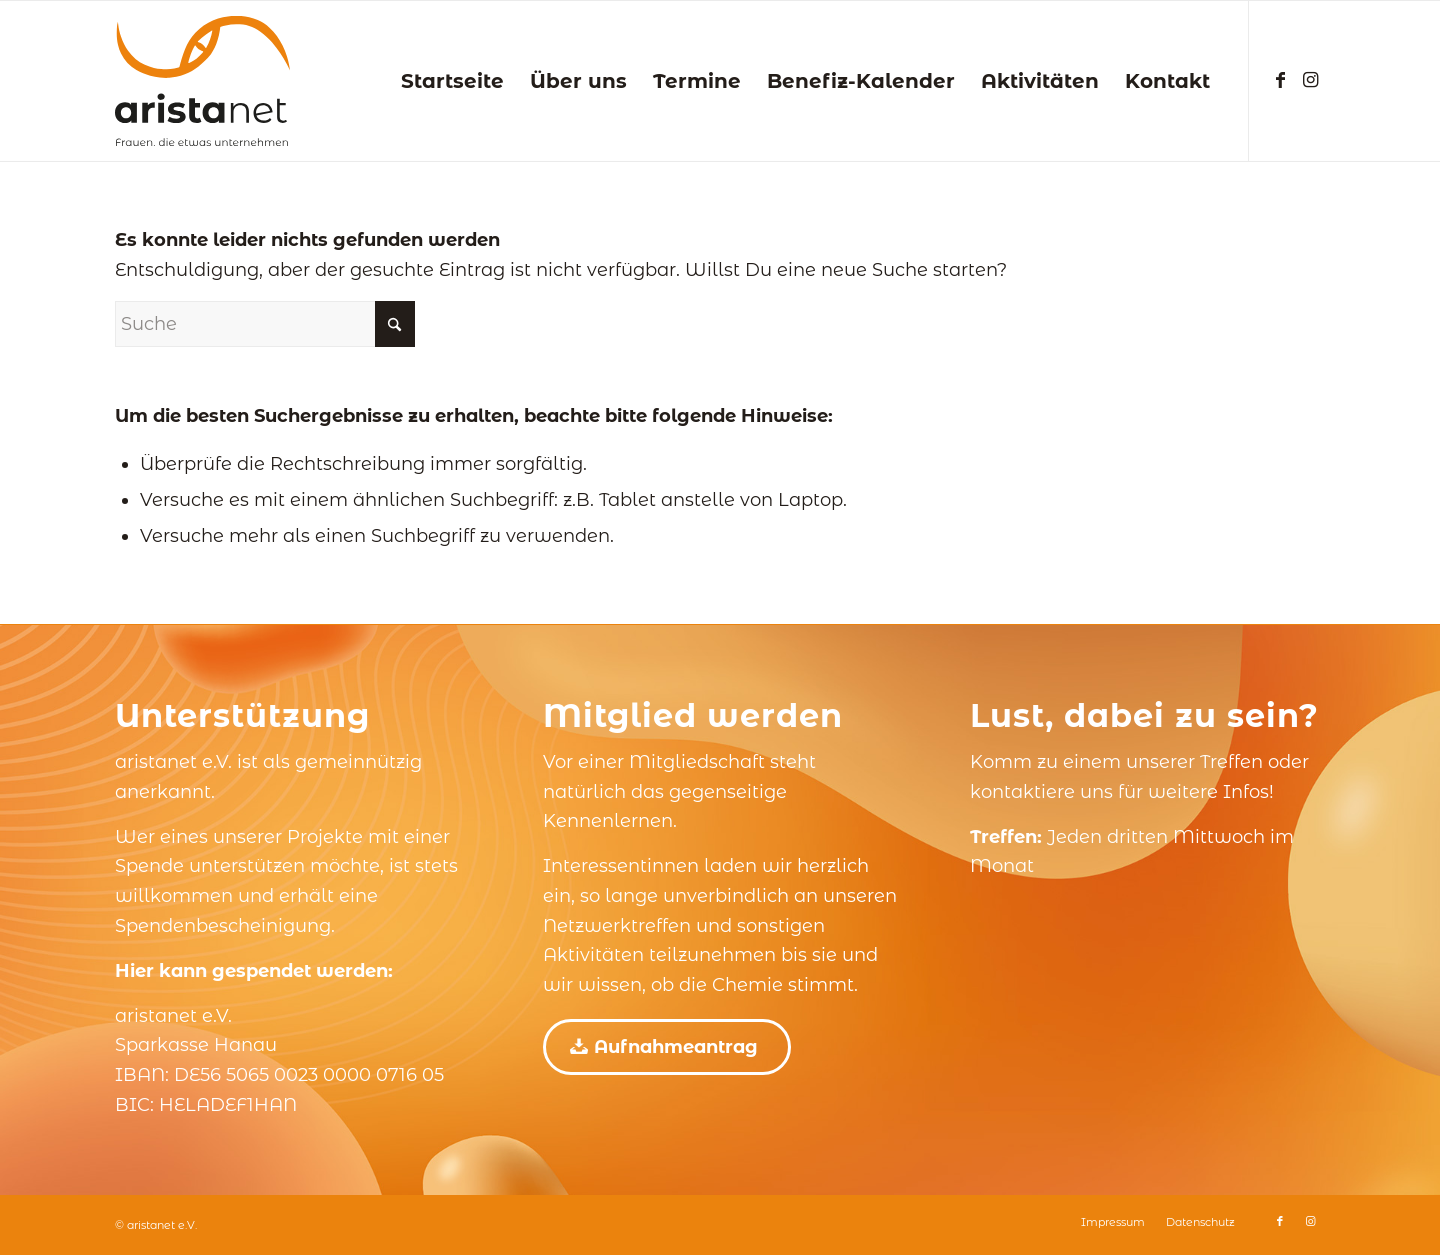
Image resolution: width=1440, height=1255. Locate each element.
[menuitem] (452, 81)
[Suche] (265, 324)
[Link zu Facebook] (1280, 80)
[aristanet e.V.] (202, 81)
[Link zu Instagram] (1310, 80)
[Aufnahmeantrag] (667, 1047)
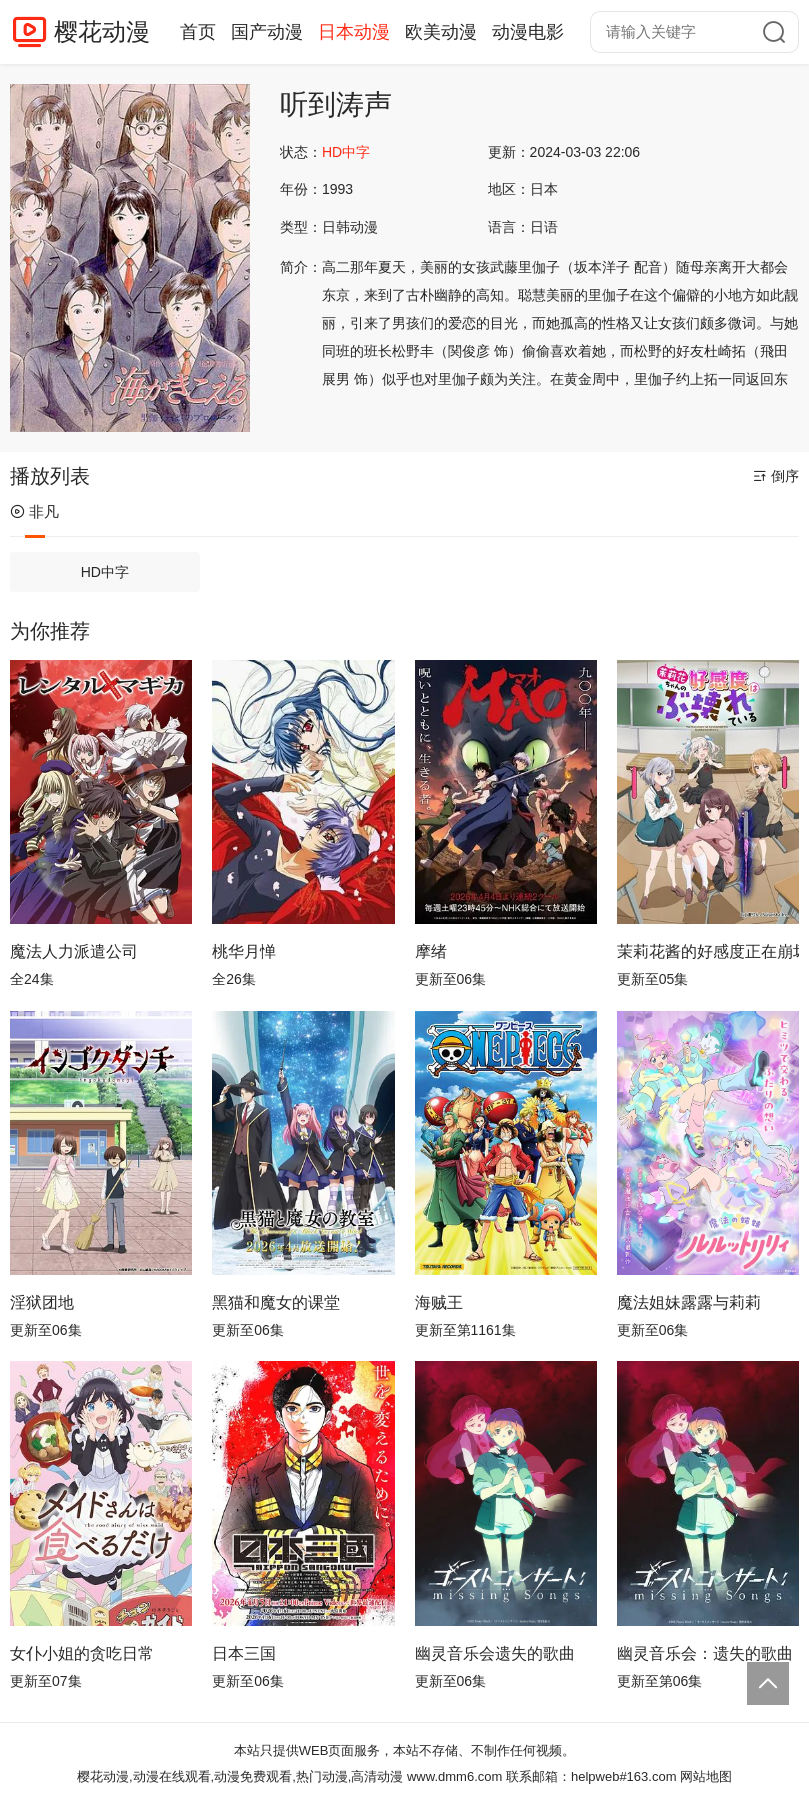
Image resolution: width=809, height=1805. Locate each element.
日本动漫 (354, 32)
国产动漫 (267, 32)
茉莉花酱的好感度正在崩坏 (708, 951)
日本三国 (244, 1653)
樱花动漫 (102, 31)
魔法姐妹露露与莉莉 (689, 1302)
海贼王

[WHAT IS REQUIRED]
Render every line of the records above as a Markdown table with the columns "Row" and "Line", numbering the rows in order and skipping any blank lines. Leave the pictures out of the table.

[SOLUTION FOR THIS EXERCISE]
| Row | Line |
|---|---|
| 1 | Image resolution: width=1440, height=1255. Locate each element. |
| 2 | [menuitem] (452, 81) |
| 3 | [Suche] (265, 324) |
| 4 | [Link zu Facebook] (1280, 80) |
| 5 | [aristanet e.V.] (202, 81) |
| 6 | [Link zu Instagram] (1310, 80) |
| 7 | [Aufnahmeantrag] (667, 1047) |
| 8 | Image resolution: width=809, height=1805. Locate each element. |
| 9 | 日本动漫 (354, 32) |
| 10 | 国产动漫 (267, 32) |
| 11 | 茉莉花酱的好感度正在崩坏 (708, 951) |
| 12 | 日本三国 (244, 1653) |
| 13 | 樱花动漫 (102, 31) |
| 14 | 魔法姐妹露露与莉莉 (689, 1302) |
| 15 | 海贼王 |